I also noticed that while auto industry CEOs are forced to beg Congress for money and Congress decries their ‘bad management’ (as though the government were masterful managers of time and treasure) there were no union leaders put through the same public trials. The CEOs are lambasted for ‘poor management’ and ‘not creating cars that Americans want to buy’ — which may or may not be entirely true.
It simply does not make sense to think that the CEOs aren’t at least partly responsible for the poor financial states of their respective companies, but two groups have been left out of this Congressional blamestorming session — the auto workers unions and their government enablers.
The Heritage Foundation published a study back in early November that outlined how ‘Big Three’ auto workers were paid compared to other auto workers, and the results surprised even me.
UAW workers earn $75 an hour in wages and benefits–almost triple the earnings of the average private sector worker. Detroit autoworkers have substantially more health, retirement, and paid time off benefits than most Americans. These benefits, and a JOBS bank that pays UAW workers nearly full wages to not work, have been a major force driving the Detroit automakers’ current fiscal woes. Consequently, Congress should not force all Americans to pay for high wages and benefits for UAW workers.
If the Big Three were to be driven by market forces into bankruptcy, that would not necessarily be the end of the companies. All bankruptcy does is give a company a break from paying off their creditors long enough to restructure the company and gets its financial picture straight. Often this means creditors don’t get paid, or get paid only a fraction of what they were owed. During bankruptcy a strict legal order is defined on which creditors get paid first and by what amount of the original amount owed. Naturally, the government is at the top of the list. And then they work down the list, paying off creditors when possible, often pennies on the dollar.
So it only makes sense that bankruptcy is regarded as a black letter against a company (or individual’s) credit rating, so it is not something to be entered into lightly.
What makes the Big Three so special that they deserve a bailout from the federal government? Their biggest creditors are probably the unionized auto workers. Even as the union workers have crashed their gravy train they expect the federal government to get them back on the road — and all without union leaders getting so much as a dressing down from Congress.
The Heritage Foundation reported that the average compensation for other auto workers was hardly slave labor wages:
The average private sector worker earned $25.36 an hour in 2006–$17.91 an hour in cash wages and $7.45 an hour in benefits such as pensions, paid time off, and health insurance.[1] Autoworkers at Japanese plants located in the United States earn substantially more than this: between $42 and $48 an hour in wages and benefits, which amounts to over $80,000 a year in total compensation–hardly cheap labor.[2]
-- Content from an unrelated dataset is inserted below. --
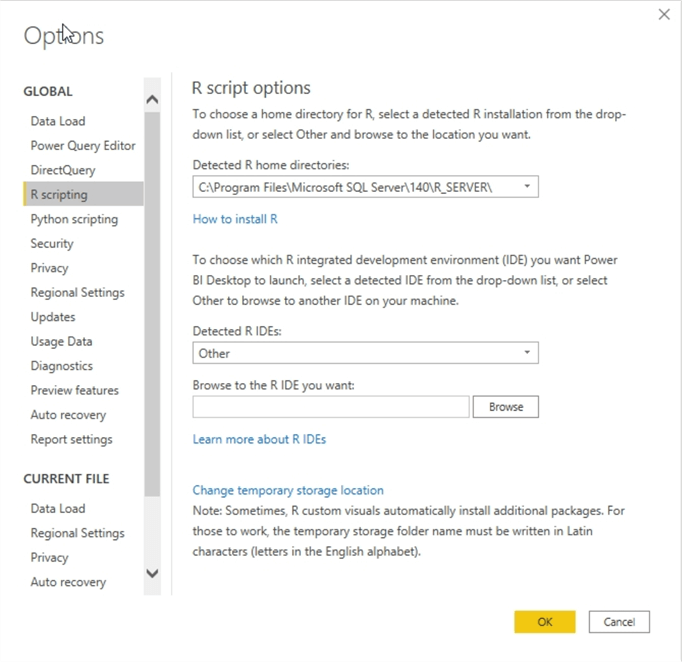Screen dimensions: 682x662
Task: Open Python scripting settings
Action: 74,219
The typical UAW worker at the Big Three earned between $71 and $76 an hour in 2006. This amount is triple the earnings of the typical worker in the private sector and $25 to $30 an hour more than American workers at Japanese auto plants. The average unionized worker at the Big Three earns over $130,000 a year in wages and benefits.[3]
I’d be glad to see the Big Three go under if only it means that the unions go under with them. Then it would all be worth it. Instead of forcing the Big Three to build electric cars as a precondition to a bailout, just let them go into bankruptcy. It would be the knockout punch that labor unions richly deserve.